更有意思的是,公开报道对嫌疑人身份的说法也有差别,有的说陆籍,有的说出生广东、持香港居民证件,身份当然可以调查清楚,可身份本身并不等于指令链。
一个人在台湾动手,跟一个政府下令动手,中间隔着一整套证据门槛。
要是看到一个大陆背景、香港证件、华人面孔的人动粗,就立刻说成大陆官方行动,那这个逻辑放到任何国家都站不住。
海外华人多了去了,发生纠纷、冲突、犯罪,难道每一件都能直接算到国家头上?这不是追求真相,这是拿身份做政治材料。
再说《民族团结进步促进法》,公开条文写的是促进民族团结、铸牢中华民族共同体意识,也有针对境外组织和个人破坏民族团结、制造民族分裂行为依法追责的内容,可条文并没有写“谁在境外动手打人就代表国家授权”。
把一部国内民族事务和国家认同相关的法律,硬拽到台湾街头治安案里,讲白了,是把法律当成政治叙事的道具。
民进党当局真正想塑造的不是案情,而是恐惧感:你看,大陆法律一上路,台湾就有人被打了。
这种话术厉害就厉害在,它不需要完成证明,只需要让人害怕,可公共讨论不能靠害怕来替代证据。

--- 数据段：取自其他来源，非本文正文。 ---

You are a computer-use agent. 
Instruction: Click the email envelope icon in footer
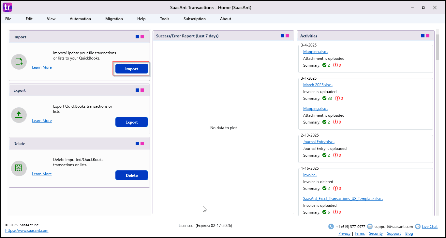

更讽刺的地方在于,民进党这些年最爱挂在嘴边的词,就是民主、自由、反暴力,可一碰到立场不合的人在岛内遭围堵、辱骂、推搡,态度又变得很轻。
张铭清当年到台南孔庙参加交流,被抗议群众拉扯追打,一度摔倒,事后还有人跳上车顶叫嚣,这件事在两岸交流史上不是小插曲,而是很典型的政治暴力场景。
那时候大家有没有听到绿营拿出今天这种高度来反省?没有。
更多时候,是把责任往被攻击者身上推,说人家来得不是地方,说人家身份敏感,说人家刺激了岛内情绪。
说到这里,问题就出来了:同样是暴力,落到自己阵营的人身上,就变成民主社会的重大警讯;落到统派人士、两岸交流人士身上,就变成现场冲突、民间情绪、个人纠纷。
这不是反暴力,这是选择性反暴力,矢板明夫前一阵子也卷入过类似舆论场景。
日本政客石平赴台参加活动,新党人士游智彬到现场举牌抗议,绿营媒体和矢板明夫一方把这事说成破坏讨论规则。
公共场合该不该守秩序,可以谈;抗议方式妥不妥,也可以谈。
可只要把视角拉远,就能看见民进党那套规则不是一把尺子量到底,而是看对象是谁。
支持他们的人受冲击,他们就讲秩序;反对他们的人被压制,他们就讲“场合不对”。
他们嘴里的民主,很容易变成阵营护城河,真正成熟的社会,反对暴力应该不分蓝绿、不分统独、不分亲谁反谁。
你打矢板明夫不对,你围堵张铭清也不对;你挥拳不对,你用人群压制不同立场也不对。
可民进党当局偏偏不愿意建立这条统一标准,根子也不复杂,统一标准会限制自己人,选择性标准才方便打击对手。
这次他们急着把案子推向“大陆威胁论”,还跟岛内政治需要有关。
两岸民间交流一有回暖迹象,民进党就会紧张。来往多了,岛内民众就容易发现,大陆不是他们宣传里的单一恐怖图像,大陆人也是正常生活、工作、读书、旅游的人。
恐惧叙事一松,民进党那套靠对立稳住基本盘的生意就难做。
这个时候,任何突发治安案都可能被放大成政治燃料。
它不关心案情有没有查清,也不关心司法有没有走完,它关心的是能不能把民众的注意力拉回“大陆很危险”这一句老台词上。
郭雅慧还说大陆不如搞好内政,这句话听起来很硬,细想很虚。
岛内老百姓过日子,关心的是工资够不够、房租贵不贵、孩子有没有前途、老人照护有没有着落。
把一桩尚在侦办的伤害案包装成宏大政治事件,解决不了任何人的生活问题,只会让社会更焦虑。
岛内民众早晚会看明白,一边喊民主,一边拿恐惧当选票工具,这条路走不远。社会需要的是安全、理性和秩序,不是把每一拳都改写成一出政治大戏。